🚀 Executive Summary
TL;DR: Manually verifying WordPress core file integrity is a time-consuming and error-prone task. This Python script automates the process by fetching official MD5 checksums from the WordPress API and comparing them against local file hashes, quickly identifying any modified, added, or missing core files.
🎯 Key Takeaways
- The Python script leverages the official WordPress API (`api.wordpress.org/core/checksums/1.0/`) as the authoritative source for MD5 checksums of core files for a given version.
- It calculates local MD5 hashes for files within `wp-admin`, `wp-includes`, and specific root `wp-` files, explicitly excluding user-specific content like `wp-content` and `wp-config.php`.

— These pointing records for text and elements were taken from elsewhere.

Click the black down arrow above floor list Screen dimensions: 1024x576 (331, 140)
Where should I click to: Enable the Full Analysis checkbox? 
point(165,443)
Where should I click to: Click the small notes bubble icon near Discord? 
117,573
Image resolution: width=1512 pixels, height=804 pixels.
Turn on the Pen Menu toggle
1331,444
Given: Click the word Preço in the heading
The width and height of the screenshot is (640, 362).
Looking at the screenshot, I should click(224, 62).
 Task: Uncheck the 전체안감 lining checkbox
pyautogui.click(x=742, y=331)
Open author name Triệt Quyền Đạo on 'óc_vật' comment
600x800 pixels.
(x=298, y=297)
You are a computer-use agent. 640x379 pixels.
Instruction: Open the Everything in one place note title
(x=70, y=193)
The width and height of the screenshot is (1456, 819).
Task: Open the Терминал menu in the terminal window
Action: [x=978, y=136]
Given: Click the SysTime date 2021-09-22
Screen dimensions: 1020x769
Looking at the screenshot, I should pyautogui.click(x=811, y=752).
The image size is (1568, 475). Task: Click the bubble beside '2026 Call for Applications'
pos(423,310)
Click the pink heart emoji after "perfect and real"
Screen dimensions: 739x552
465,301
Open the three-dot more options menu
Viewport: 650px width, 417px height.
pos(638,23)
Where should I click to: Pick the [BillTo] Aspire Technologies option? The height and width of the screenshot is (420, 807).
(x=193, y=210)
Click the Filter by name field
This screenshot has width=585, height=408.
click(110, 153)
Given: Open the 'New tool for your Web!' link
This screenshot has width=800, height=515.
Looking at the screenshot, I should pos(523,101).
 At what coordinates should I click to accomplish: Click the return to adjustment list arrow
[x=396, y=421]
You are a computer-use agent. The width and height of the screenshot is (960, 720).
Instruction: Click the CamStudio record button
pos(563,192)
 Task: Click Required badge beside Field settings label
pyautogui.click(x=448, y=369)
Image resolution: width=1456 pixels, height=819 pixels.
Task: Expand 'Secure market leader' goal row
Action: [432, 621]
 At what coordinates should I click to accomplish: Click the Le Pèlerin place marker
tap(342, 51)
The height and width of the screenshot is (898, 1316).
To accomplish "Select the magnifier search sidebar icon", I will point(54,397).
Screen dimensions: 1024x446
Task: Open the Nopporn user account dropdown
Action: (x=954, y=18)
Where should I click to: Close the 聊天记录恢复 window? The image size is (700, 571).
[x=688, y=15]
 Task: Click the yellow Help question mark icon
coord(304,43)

- The integrity checker identifies ‘modified files’ (hash mismatch), ‘unexpected files’ (local but not official), and ‘missing files’ (official but not local) to provide a comprehensive security report.
Detecting Modified Core WordPress Files with a Python Integrity Checker
Hey team, Darian here. Let’s talk about a task that used to be a real time-sink for me: verifying the integrity of core WordPress files. After any security alert, I’d find myself spending hours manually running diff commands, trying to spot unauthorized changes. It was tedious and, frankly, error-prone. After one incident where a sneaky modification to a core file almost went unnoticed, I decided to automate the process. This Python script is the result. It turned a two-hour manual slog into a two-minute automated check, and it’s given our team a much faster way to validate our deployments. Let’s build it.
Prerequisites
Before we dive in, make sure you have the following ready:
- Python 3 installed on the machine you’ll run the check from.
- Access to the command line on your server to run the script.
- The path to your WordPress installation directory.
I’ll skip the standard virtualenv setup since you likely have your own workflow for that. Let’s jump straight to the Python logic. Just make sure you install the ‘requests’ library, as we’ll need it to fetch the official checksums from the WordPress API. You can do that with a standard package installation command for Python.
The Guide: Building the Integrity Checker
Step 1: The Strategy – How It Works
The logic is straightforward. We’re not going to guess what the files should look like. We’ll use the official WordPress API as our “source of truth.” The script will:
- Fetch the official list of MD5 checksums for a specific WordPress version directly from WordPress.org.
- Recursively scan our own WordPress installation (excluding user content like `wp-content`) and calculate the MD5 hash for each core file.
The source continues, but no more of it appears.